● Raw data

______

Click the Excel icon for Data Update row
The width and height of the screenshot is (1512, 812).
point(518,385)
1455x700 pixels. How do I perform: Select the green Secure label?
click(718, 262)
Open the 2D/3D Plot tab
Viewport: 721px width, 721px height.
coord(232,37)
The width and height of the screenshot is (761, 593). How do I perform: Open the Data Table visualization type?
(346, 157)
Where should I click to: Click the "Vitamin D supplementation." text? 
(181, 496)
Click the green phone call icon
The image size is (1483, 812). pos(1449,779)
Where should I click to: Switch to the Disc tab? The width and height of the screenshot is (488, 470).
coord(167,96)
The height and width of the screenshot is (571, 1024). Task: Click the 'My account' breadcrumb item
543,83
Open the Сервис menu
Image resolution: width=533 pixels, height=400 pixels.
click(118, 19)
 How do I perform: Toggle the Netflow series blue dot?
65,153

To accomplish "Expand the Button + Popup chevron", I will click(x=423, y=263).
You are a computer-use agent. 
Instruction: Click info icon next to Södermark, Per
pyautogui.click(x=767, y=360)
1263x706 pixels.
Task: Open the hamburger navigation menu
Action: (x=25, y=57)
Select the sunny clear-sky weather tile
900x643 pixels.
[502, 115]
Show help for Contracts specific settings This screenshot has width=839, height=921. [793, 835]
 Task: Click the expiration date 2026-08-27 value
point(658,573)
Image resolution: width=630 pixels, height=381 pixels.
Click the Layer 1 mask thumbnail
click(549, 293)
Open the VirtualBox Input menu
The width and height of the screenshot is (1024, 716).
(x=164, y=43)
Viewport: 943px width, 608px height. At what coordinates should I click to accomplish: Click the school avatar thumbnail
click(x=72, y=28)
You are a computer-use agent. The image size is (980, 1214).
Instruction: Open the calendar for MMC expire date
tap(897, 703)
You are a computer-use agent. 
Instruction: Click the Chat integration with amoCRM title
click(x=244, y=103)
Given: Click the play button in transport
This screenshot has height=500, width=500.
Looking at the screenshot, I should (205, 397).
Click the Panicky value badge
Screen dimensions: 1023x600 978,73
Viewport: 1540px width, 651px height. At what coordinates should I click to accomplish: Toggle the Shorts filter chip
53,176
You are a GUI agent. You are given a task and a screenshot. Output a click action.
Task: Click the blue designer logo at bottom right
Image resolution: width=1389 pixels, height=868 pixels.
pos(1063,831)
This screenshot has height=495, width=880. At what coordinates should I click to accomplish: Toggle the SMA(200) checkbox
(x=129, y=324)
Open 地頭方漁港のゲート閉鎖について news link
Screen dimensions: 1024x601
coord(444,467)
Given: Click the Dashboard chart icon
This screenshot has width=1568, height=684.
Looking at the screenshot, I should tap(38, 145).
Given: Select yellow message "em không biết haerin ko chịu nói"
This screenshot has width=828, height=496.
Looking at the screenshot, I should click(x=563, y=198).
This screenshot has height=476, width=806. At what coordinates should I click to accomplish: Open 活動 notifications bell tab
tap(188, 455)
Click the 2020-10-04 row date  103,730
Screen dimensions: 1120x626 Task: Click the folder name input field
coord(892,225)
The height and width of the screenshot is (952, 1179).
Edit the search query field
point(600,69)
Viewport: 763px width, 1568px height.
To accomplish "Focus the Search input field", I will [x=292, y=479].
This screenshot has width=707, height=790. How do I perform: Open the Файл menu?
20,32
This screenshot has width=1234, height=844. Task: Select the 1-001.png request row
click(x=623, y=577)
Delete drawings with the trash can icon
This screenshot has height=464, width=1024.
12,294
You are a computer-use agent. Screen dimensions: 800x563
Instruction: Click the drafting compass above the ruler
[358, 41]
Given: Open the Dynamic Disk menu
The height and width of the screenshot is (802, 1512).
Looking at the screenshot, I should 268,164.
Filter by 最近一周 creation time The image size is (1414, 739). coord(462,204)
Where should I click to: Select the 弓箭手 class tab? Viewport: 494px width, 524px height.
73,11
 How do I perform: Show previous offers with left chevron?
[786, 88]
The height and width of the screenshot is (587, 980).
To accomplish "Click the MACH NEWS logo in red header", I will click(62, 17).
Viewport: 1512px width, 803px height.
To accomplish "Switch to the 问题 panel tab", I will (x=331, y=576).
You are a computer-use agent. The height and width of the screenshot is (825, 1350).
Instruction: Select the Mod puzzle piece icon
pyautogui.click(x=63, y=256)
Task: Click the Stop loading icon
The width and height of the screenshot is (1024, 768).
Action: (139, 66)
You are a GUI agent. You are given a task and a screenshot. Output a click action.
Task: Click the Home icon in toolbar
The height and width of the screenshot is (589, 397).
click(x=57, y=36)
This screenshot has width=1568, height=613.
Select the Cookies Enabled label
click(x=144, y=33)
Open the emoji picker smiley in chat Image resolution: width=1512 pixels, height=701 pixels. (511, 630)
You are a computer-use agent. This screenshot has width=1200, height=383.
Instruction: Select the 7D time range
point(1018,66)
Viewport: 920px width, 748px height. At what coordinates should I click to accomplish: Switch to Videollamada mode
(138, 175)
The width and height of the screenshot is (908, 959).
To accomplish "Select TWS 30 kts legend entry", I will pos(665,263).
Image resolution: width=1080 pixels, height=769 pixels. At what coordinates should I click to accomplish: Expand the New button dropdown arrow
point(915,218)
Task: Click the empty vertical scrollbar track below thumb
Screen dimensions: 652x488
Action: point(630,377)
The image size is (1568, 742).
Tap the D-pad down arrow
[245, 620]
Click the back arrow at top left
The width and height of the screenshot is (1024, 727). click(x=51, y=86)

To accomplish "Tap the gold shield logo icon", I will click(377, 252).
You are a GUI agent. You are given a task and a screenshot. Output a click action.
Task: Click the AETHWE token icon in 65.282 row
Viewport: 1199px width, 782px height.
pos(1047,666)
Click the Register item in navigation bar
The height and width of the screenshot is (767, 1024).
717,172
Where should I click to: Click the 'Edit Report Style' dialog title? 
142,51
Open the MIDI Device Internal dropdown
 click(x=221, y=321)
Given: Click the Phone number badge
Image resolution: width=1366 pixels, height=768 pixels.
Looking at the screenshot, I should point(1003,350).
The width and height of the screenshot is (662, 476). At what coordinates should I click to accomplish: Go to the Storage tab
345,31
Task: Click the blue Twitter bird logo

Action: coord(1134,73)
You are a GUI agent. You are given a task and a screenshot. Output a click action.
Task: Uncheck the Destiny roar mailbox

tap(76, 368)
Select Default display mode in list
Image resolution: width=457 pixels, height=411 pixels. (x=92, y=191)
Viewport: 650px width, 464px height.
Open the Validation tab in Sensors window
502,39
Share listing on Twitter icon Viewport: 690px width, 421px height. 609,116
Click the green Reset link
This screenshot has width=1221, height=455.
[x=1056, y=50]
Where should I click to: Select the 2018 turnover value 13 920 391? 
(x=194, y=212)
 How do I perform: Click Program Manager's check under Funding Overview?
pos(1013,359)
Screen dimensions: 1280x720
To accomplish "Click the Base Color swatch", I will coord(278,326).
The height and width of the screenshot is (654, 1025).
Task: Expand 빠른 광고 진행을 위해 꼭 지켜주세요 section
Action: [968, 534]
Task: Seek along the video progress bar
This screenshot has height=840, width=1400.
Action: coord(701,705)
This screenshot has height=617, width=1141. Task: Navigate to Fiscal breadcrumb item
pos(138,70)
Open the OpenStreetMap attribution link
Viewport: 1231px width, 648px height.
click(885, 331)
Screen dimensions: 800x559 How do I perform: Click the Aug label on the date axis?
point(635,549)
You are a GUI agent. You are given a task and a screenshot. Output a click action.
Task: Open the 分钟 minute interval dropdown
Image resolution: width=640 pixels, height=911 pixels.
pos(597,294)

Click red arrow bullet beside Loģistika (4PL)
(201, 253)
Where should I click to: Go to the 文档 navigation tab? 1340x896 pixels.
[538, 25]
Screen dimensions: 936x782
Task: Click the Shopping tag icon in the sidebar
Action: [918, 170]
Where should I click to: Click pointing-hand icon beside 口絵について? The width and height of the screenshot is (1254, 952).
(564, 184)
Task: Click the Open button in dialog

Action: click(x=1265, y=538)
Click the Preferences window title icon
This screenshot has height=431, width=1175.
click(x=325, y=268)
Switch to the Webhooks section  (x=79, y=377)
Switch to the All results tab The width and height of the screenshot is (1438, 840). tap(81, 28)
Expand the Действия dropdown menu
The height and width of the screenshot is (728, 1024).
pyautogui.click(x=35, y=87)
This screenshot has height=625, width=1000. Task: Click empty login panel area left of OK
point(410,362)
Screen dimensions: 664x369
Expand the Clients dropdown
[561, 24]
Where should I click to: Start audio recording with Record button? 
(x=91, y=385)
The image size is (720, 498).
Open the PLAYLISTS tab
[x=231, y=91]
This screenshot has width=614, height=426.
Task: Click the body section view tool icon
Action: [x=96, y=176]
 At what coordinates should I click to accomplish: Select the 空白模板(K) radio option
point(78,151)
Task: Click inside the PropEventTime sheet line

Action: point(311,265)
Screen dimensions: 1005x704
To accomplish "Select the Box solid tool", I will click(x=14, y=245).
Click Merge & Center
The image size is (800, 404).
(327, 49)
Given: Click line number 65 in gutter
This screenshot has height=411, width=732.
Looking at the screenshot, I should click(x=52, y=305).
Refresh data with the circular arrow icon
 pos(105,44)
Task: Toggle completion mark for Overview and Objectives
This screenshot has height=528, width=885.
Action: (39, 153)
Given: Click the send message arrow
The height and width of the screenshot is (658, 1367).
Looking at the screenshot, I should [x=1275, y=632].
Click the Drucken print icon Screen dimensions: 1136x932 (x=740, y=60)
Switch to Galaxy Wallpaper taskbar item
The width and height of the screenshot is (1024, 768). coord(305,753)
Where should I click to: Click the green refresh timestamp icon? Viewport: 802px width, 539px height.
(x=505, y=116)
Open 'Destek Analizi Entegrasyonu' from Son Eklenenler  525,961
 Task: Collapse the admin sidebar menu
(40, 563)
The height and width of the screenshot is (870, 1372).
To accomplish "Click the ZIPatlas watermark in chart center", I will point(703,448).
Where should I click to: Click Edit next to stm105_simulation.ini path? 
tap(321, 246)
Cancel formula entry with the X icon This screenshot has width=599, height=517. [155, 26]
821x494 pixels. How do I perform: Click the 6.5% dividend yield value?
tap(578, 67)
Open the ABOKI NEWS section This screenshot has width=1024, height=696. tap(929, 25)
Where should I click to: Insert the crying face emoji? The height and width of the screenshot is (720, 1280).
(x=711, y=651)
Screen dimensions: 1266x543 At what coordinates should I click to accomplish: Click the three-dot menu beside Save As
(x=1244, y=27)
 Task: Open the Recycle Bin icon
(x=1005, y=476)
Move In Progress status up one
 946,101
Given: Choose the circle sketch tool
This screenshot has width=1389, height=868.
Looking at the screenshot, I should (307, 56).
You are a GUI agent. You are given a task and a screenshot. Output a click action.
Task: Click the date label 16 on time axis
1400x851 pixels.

______

● Description of the task
From the records above, extract exactly and only the lines that begin at the line with "The height and width of the screenshot is (728, 1024)." and stop after the line with "The image size is (720, 498).".

● Reply to the exercise
The height and width of the screenshot is (728, 1024).
pyautogui.click(x=35, y=87)
This screenshot has height=625, width=1000. Task: Click empty login panel area left of OK
point(410,362)
Screen dimensions: 664x369
Expand the Clients dropdown
[561, 24]
Where should I click to: Start audio recording with Record button? 
(x=91, y=385)
The image size is (720, 498).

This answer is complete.